If the challenge over procurement rules had been successful, the prospect of having to face an open competition could have dissuaded potential sponsors from coming forward, throwing plans for future academies into disarray.

But the High Court rejected both challenges, ruling that the council did not unfairly favour UCL and that the decision not to open up the process to other interested parties was a rational one. An appeal against the latter judgment was rejected by the Court of Appeal.

Once the decision to go ahead had been taken, the next step was to find a suitable site - an issue that plagues any academy sponsor. In UCL's case, this was to draw in a whole new group of objectors against a plan that was already proving controversial, even by the standards expected for an academy proposal.

The need for a new secondary school had already been acknowledged by the council, and after an extensive search, both of its own and of privately- owned land in the borough, it identified a site at Swiss Cottage in the north west of the borough. This had the advantages of being owned by the local authority and of being already in educational use, occupied by two special schools. When the partnership with UCL was agreed, this seemed the obvious location for the new academy.

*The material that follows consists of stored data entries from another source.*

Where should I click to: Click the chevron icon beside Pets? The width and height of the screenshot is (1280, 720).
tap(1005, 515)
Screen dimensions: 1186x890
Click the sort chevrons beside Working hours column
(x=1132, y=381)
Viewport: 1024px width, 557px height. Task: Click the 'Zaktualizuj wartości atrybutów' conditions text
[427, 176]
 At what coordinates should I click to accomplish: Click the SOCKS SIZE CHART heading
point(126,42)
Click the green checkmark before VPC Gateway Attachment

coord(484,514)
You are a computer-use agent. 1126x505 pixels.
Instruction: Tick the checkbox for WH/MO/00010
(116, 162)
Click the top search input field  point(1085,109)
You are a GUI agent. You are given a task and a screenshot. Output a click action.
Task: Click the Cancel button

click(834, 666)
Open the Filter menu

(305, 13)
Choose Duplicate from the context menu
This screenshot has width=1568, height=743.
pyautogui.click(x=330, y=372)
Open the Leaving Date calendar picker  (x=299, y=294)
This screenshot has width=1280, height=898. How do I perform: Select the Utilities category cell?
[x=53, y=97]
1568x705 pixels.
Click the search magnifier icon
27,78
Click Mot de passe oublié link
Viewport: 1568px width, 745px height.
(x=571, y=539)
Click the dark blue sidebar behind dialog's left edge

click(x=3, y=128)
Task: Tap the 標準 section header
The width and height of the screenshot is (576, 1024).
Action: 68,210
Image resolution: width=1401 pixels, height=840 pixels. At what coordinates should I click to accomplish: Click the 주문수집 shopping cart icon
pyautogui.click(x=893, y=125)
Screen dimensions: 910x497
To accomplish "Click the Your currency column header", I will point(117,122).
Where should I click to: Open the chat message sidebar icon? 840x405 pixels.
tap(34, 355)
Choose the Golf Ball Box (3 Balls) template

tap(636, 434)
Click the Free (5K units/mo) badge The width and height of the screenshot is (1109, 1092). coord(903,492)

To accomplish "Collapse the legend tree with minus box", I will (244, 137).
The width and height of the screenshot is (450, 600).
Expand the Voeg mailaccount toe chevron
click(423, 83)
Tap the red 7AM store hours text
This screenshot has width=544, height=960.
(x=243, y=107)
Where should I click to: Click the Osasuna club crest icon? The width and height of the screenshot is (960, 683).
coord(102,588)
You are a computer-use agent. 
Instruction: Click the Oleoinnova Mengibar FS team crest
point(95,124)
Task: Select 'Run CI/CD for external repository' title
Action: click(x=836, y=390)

But this angered parents campaigning for a new secondary school in the south of the borough. In this new battle, the Euston Road became the frontline. Around a tenth of Camden's population live south of the road, a thoroughfare stretching from King's Cross to Regent's Park, but all nine of the borough's existing secondary schools lie on the other side.

"It was very disappointing for us," says Polly Shields, of the Holborn and St Pancras Secondary School Campaign. She says that parents had been optimistic that UCL's involvement would redress the imbalance. UCL itself is south of the Euston Road and around three miles from Swiss Cottage. Siting the academy at Swiss Cottage leaves the more deprived part of the borough - with about 260 Year 6 pupils this year - in the cold.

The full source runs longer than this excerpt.